(Foto credit: Ansa)

Lo scorso fine settimana un detenuto del carcere di Uta era stato ricoverato in ospedale dopo aver tentato un gesto estremo. Purtroppo quest’oggi si è spento in ospedale.

L’uomo 27enne però si è reso autore di un nobile gesto prima di morire, ovvero aveva messo per iscritto la volontà di donare i suoi organi. Consenso poi ribadito dai familiari.

Particolarmente colpita dalla questione, la garante delle persone private della libertà, Irene Testa, ha voluto scrivere una lunga lettera al Ministro Nordio.

“Da giorni penso e ripenso a quella visita, a cosa avrei potuto fare. Lo avevo incontrato due giorni prima che compisse il gesto disperato.
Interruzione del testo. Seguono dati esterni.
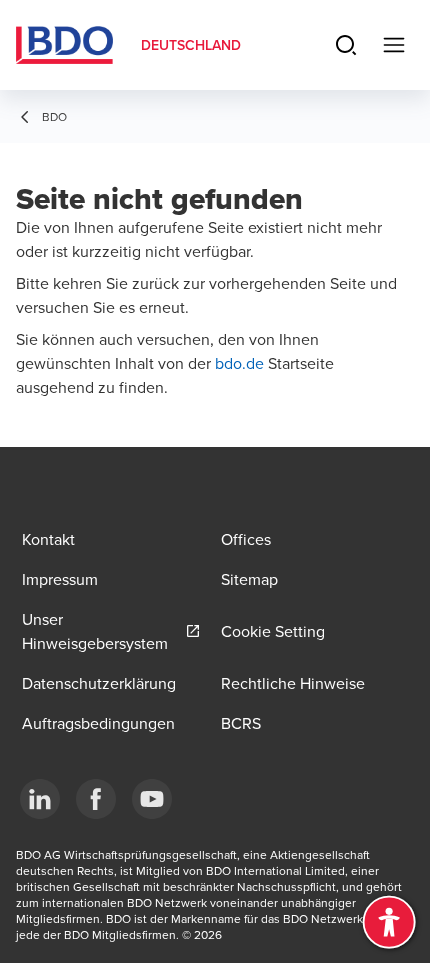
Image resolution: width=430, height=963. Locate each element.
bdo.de (241, 363)
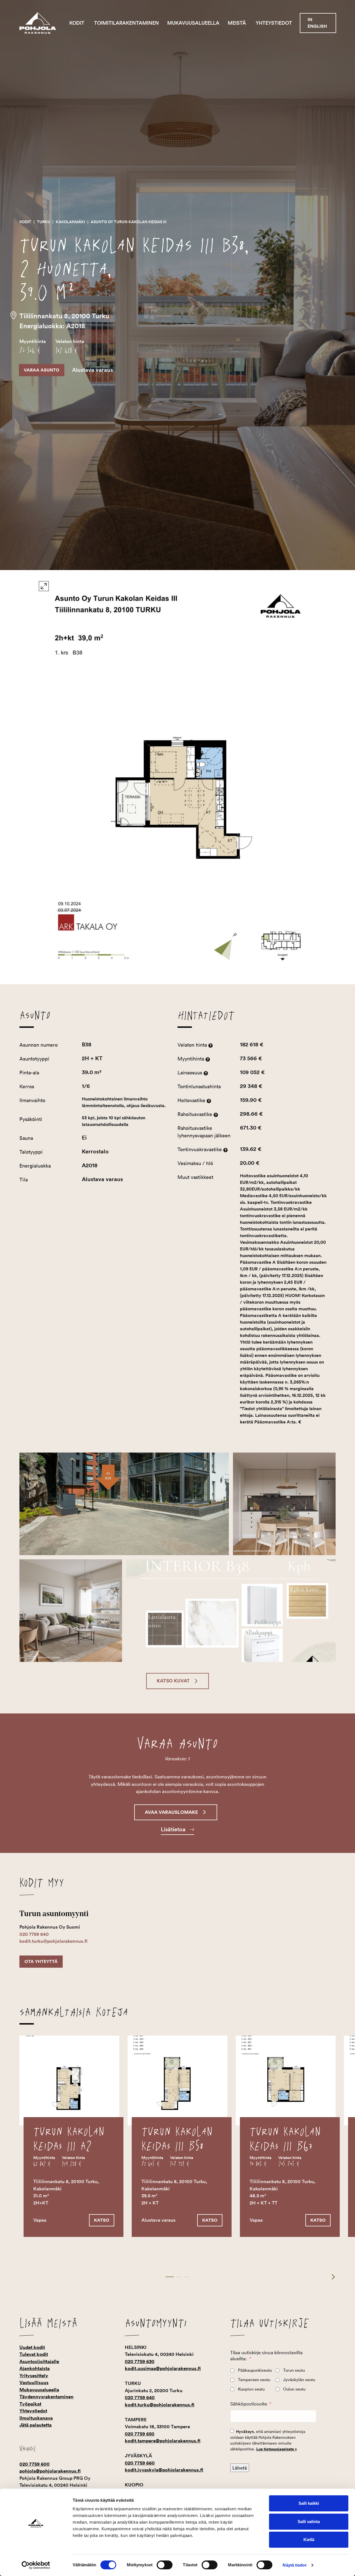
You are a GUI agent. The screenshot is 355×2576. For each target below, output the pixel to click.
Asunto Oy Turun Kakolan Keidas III (128, 222)
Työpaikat (30, 2404)
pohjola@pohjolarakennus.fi (50, 2471)
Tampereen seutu (254, 2379)
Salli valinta (309, 2521)
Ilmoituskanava (36, 2418)
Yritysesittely (33, 2375)
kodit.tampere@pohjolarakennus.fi (163, 2441)
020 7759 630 (139, 2361)
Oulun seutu (294, 2389)
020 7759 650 (139, 2434)
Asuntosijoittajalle (39, 2361)
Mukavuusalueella (193, 23)
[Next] (330, 2276)
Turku (43, 222)
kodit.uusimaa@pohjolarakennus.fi (163, 2368)
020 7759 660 (140, 2463)
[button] (177, 1681)
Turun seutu (294, 2370)
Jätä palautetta (35, 2425)
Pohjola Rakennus (42, 23)
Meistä (237, 23)
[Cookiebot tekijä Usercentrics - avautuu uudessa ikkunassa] (36, 2565)
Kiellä (308, 2539)
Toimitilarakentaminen (126, 23)
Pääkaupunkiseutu (255, 2370)
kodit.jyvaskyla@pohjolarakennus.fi (164, 2470)
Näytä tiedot (294, 2565)
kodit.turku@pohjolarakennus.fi (53, 1941)
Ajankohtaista (34, 2368)
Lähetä (239, 2468)
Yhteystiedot (274, 23)
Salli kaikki (308, 2503)
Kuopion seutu (251, 2389)
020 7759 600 (34, 2464)
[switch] (165, 2564)
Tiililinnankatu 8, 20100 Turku (64, 316)
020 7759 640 (34, 1934)
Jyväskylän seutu (299, 2379)
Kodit (76, 23)
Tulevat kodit (33, 2354)
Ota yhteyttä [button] (41, 1961)
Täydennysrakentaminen (46, 2397)
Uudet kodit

Aveva catturato la mia attenzione perché a differenza di altri non chiedeva niente” riporta la garante.

“Era seduto pensieroso davanti alla finestra della sua cella. Gli ho domandato se stava bene. Sembrava spaesato, come se quella dimensione non fosse per lui. Occhi azzurri e volto pulito, lo facevano apparire come un corpo estraneo all’interno di un contenitore di dolore – ha continuato – Mi ha detto che stava leggendo un libro che teneva sulla branda e che aspettava il nulla osta per poter andare in comunità”.

Testa poi parla l’allarme che aveva in qualche modo lanciato il suo compagno di cella: “Il compagno di cella si preoccupava per lui, ripeteva in continuazione che non stava bene e che aveva già tentato il suicidio. G. O. era in custodia cautelare e si trovava in carcere per il fallimento a vari livelli anche delle agenzie territoriali. Doveva essere curato non custodito“.

“Continueremo, Ministro, a esigere che anche chi ha sbagliato – conclude la garante – goda di una detenzione improntata allo Stato di Diritto e che la pena rispetti il senso di umanità. Anche se siamo stanchi e scoraggiati continueremo imperterriti a batterci affinché si interrompa questa flagranza criminale e criminogena, di uno Stato che si volta dall’altra parte”.